Last reviewed: December 2025
Worked Examples
Example 1: NFL Point Spread Bet
Example 2: Underdog Value Bet
Background & Theory
The Kelly Calculator for Betting applies the following established principles and formulas. Statistics and probability provide the mathematical framework for drawing conclusions from data under uncertainty. The measures of central tendency describe where data cluster. The mean is the arithmetic average, computed as the sum of all values divided by the count. The median is the middle value of an ordered dataset, robust to extreme outliers. The mode is the most frequent value. Spread is quantified by variance, the average squared deviation from the mean, and by its square root, the standard deviation. For a sample, variance uses n minus one in the denominator to correct for bias in estimation. The normal distribution, defined by its mean and standard deviation, is the cornerstone of parametric statistics. Its bell-shaped probability density follows the formula f(x) = (1 / (sigma * sqrt(2*pi))) * exp(-0.5 * ((x - mu) / sigma)^2). The empirical rule states that approximately 68 percent of observations fall within one standard deviation of the mean, 95 percent within two, and 99.7 percent within three. A z-score standardizes a data point by subtracting the mean and dividing by the standard deviation, expressing how many standard deviations an observation lies from the mean. In hypothesis testing, the p-value is the probability of observing a result at least as extreme as the one obtained, assuming the null hypothesis is true. Confidence intervals express the range within which the true population parameter falls with a specified probability, typically 95 percent.
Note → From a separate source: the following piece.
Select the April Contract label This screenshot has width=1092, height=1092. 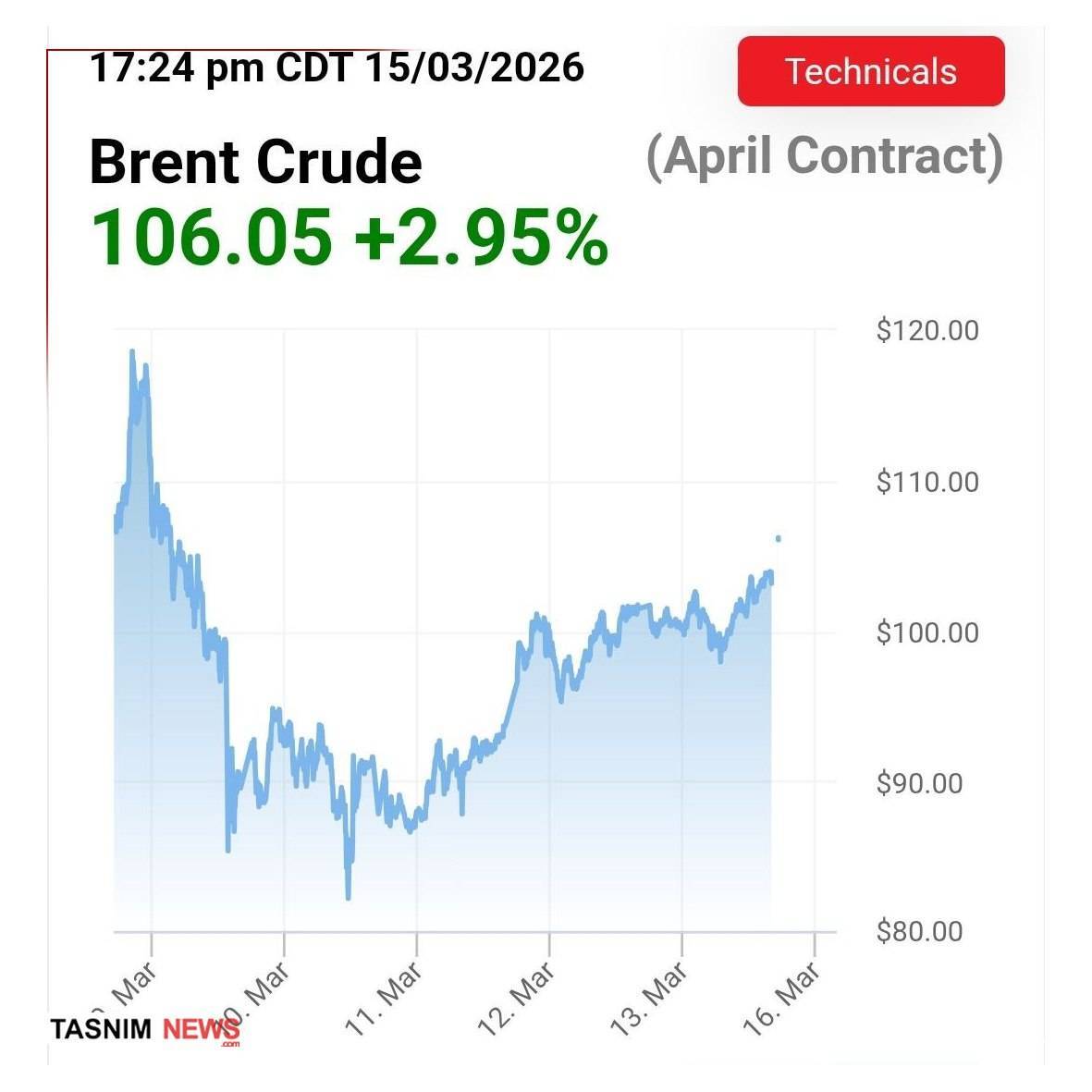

Correlation measures linear association between two variables, with Pearson's r ranging from negative one to positive one. Correlation does not imply causation. Linear regression fits a line of the form y = a + bx to minimize the sum of squared residuals. Bayes' theorem relates conditional probabilities: P(A|B) = P(B|A) * P(A) / P(B), allowing prior beliefs to be updated on new evidence. The law of large numbers guarantees that the sample mean converges to the population mean as sample size grows. The central limit theorem states that the distribution of sample means approaches normality regardless of the population distribution, provided the sample size is sufficiently large, typically 30 or more.
History
The history behind the Kelly Calculator for Betting traces back through the following developments. The mathematical study of probability emerged in the 17th century from correspondence between Blaise Pascal and Pierre de Fermat in 1654. Their exchange, prompted by a gambling problem posed by the Chevalier de Mere, established the foundations of probability theory by calculating expected outcomes through systematic enumeration of cases. Jacob Bernoulli formalized the law of large numbers in his posthumously published Ars Conjectandi of 1713, proving rigorously that empirical frequencies converge to theoretical probabilities with increasing observations. His work laid the groundwork for inferential statistics by connecting mathematical probability to observed data. Carl Friedrich Gauss developed the method of least squares around 1795 while adjusting astronomical observations, and he recognized the bell-shaped error distribution that now bears his name. Pierre-Simon Laplace independently worked on the normal distribution and proved an early version of the central limit theorem around 1810, demonstrating why errors in measurement tend toward normality. The late 19th century saw statistics emerge as a distinct scientific discipline. Francis Galton introduced regression and correlation in the 1880s while studying heredity. Karl Pearson formalized these concepts, developed the chi-squared test, and founded the journal Biometrika in 1901, establishing statistics as a rigorous academic field. Ronald Fisher transformed statistical practice in the early 20th century. His 1925 book Statistical Methods for Research Workers introduced significance testing, analysis of variance, and the concept of the p-value as a decision threshold, establishing the framework still used in scientific research. Fisher and Jerzy Neyman engaged in a prolonged methodological dispute over the interpretation of hypothesis tests. The Bayesian approach, rooted in the 18th century work of Thomas Bayes and Laplace, was largely eclipsed by frequentist methods through much of the 20th century but experienced a revival after World War II and accelerated with computational advances. The late 20th and early 21st centuries brought statistics into every domain through big data, machine learning, and the routine availability of software capable of processing millions of observations.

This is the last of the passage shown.